Task data:

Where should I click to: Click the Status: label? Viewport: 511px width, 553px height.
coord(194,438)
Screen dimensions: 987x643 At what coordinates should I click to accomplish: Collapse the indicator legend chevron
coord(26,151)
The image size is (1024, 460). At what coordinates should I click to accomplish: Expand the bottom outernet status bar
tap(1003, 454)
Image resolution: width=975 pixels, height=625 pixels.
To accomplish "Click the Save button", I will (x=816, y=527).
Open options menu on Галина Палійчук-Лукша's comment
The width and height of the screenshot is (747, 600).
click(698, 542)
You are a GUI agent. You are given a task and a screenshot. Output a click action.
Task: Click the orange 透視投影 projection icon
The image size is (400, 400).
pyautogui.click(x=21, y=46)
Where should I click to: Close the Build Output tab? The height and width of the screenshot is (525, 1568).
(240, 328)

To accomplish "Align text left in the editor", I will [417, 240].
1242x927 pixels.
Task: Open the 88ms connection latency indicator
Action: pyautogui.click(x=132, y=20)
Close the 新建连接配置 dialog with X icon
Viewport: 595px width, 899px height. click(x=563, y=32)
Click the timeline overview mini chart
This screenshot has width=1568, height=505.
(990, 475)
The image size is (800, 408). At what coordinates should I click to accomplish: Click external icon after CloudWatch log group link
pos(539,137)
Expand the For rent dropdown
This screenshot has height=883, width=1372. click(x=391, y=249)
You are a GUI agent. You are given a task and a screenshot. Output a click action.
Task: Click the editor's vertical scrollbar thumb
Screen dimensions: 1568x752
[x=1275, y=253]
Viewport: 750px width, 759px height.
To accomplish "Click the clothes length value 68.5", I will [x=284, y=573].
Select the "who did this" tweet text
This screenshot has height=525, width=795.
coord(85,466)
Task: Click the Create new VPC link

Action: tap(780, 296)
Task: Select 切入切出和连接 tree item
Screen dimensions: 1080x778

Task to complete:
There is one span to return: the line holding "Screen dimensions: 1568x752" and every line after it through the end of the listing above; please give it exactly and add nothing.

Solved exercise:
Screen dimensions: 1568x752
[x=1275, y=253]
Viewport: 750px width, 759px height.
To accomplish "Click the clothes length value 68.5", I will [x=284, y=573].
Select the "who did this" tweet text
This screenshot has height=525, width=795.
coord(85,466)
Task: Click the Create new VPC link

Action: tap(780, 296)
Task: Select 切入切出和连接 tree item
Screen dimensions: 1080x778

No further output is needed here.